Oshima said: "The sixth month of the Year of the Camel, in the Cycle of the Tortoise."
"That is as least two centuries," mused Tsotuga. "All our contemporaries maun be dead, including that sharp-tongued consort of ours. Who, said the young Mulvani, was now Emperor?"
"Dzuchen the First, Majesty. You see, in a careless moment he fanned himself away."
"Aha! Is that the same fan in the young man's hand?"
"A replica, Sire, made by this incompetent bungler. The original vanished when your former Prime Minister, having made himself Emperor, inadvertently evoked a dragon. The creature devoured him, fan and all, ere he could defend himself. After His Majesty Dzuchen vanished, we sought to recall him according to the code but got Your Sublime Self instead. Doubtless when one taps 'Emperor', one gets them in the order wherein they were filed away. Another set of raps might fetch him back."
"Be not hasty, Doctor Oshima," said Tsotuga. "Methinks one Emperor at a time be all the Empire can afford.
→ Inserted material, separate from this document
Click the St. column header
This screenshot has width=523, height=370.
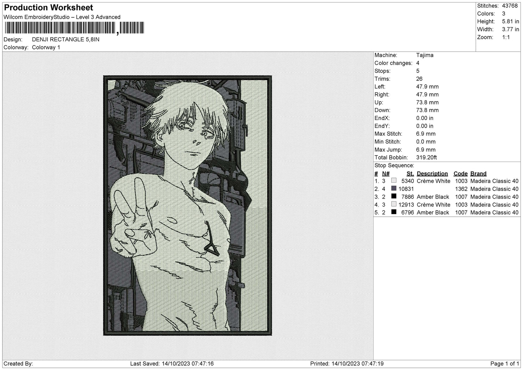click(x=410, y=174)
What wilt take for the fan and the code book? Ask not for the Imperial throne; we are sure neither of you be eligible. But ye shall not find us ungrateful to those who have restored us. Ye first. Doctor Oshima?"
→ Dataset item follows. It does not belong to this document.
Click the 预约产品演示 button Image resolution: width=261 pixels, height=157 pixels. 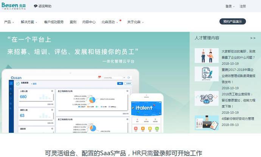232,22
"All I ask, Sire, is to continue my magical researches in the Department of Health and Welfare, and not to have to squabble with the Imperial Treasury over appropriations for the supplies and equipment I need."
"Ye shall have your wish. And ye, Master—Rao, was it?"
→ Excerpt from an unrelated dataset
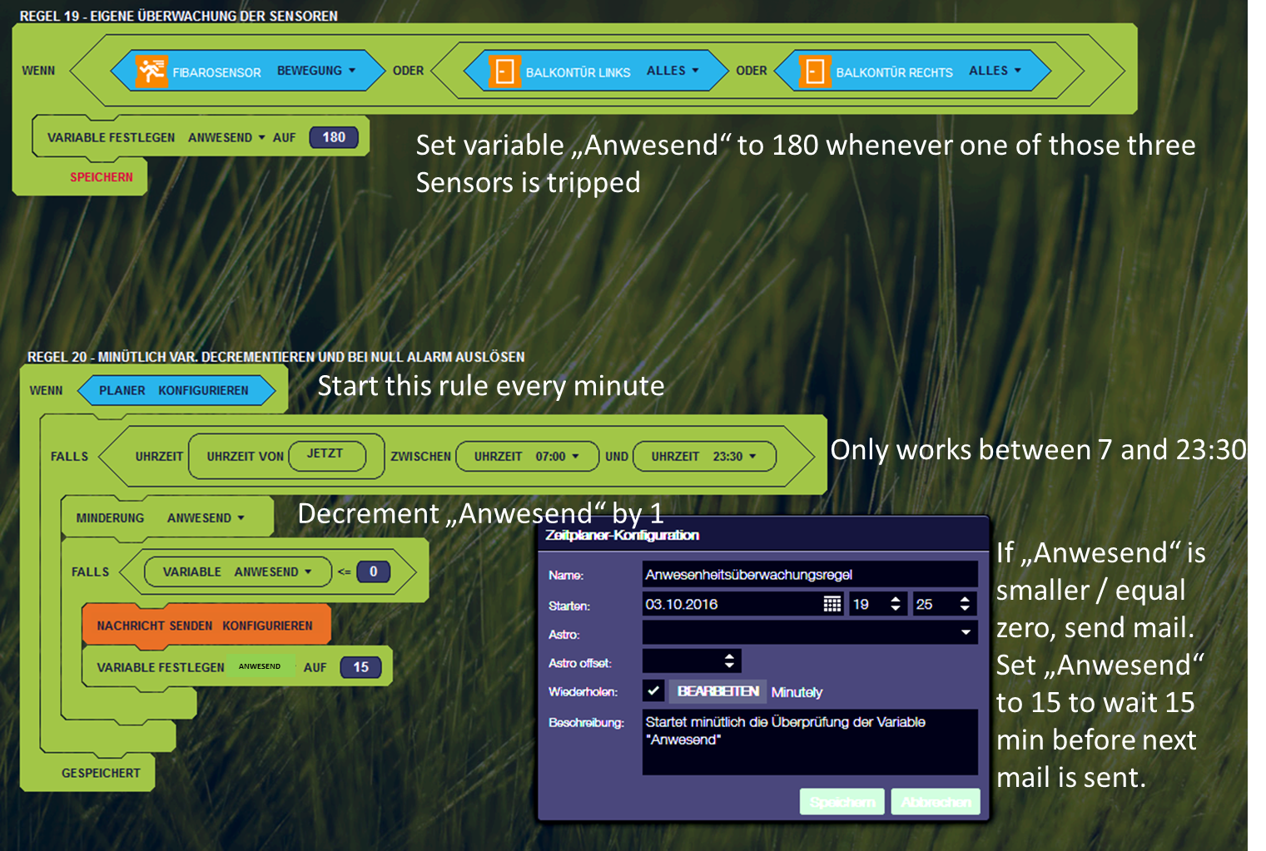
Task: Open the Astro dropdown in scheduler
Action: tap(966, 633)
"I need to complete my mission for King Lajpat of Mulvan, Majesty. An ample travel allowance, to leave me something over when I get home, and an escort back to Koteiki by horse or carriage would suit me well."
"Ye shall have it, also. The fan and book, pray!"
Tsotuga held out his hands. Kerin handed over the fan and passed the code book from Oshima to Tsotuga, with a trace of hesitation. While he considered nothing so impractical as aspiring to the throne of Kuromon. he mistrusted rulers, knowing too many tales of the perfidies their power tempted them to commit. But, isolated in the midst of this vast and populous land, he could not think of a viable alternative.
Oshima turned to the whispering, jostling throng, who seemed too paralyzed by the rush of events to interfere. "Hail His Imperial Majesty, Tsotuga the Fourth, whom the fifty-seven major deities have given us in place of the late Emperor Dzuchen!" he shouted.
Turning back, he performed the kotou to the throne. Little by little, all the others in the Hall of Audience followed suit. Kerin slipped down from the dais and did likewise.
Tsotuga clapped his hands. "All rise! Is the Imperial Historian present?"
A man with a long gray beard stepped forward. "Your abysmally humble servant, Majesty."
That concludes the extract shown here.